──────── Records provided

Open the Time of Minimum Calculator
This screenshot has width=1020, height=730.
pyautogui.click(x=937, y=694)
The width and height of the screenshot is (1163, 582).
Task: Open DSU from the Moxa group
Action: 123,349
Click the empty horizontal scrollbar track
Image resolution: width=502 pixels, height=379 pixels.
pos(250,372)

────────────────

Transcribe the data word for word.

Written reply:
Open the Time of Minimum Calculator
This screenshot has width=1020, height=730.
pyautogui.click(x=937, y=694)
The width and height of the screenshot is (1163, 582).
Task: Open DSU from the Moxa group
Action: 123,349
Click the empty horizontal scrollbar track
Image resolution: width=502 pixels, height=379 pixels.
pos(250,372)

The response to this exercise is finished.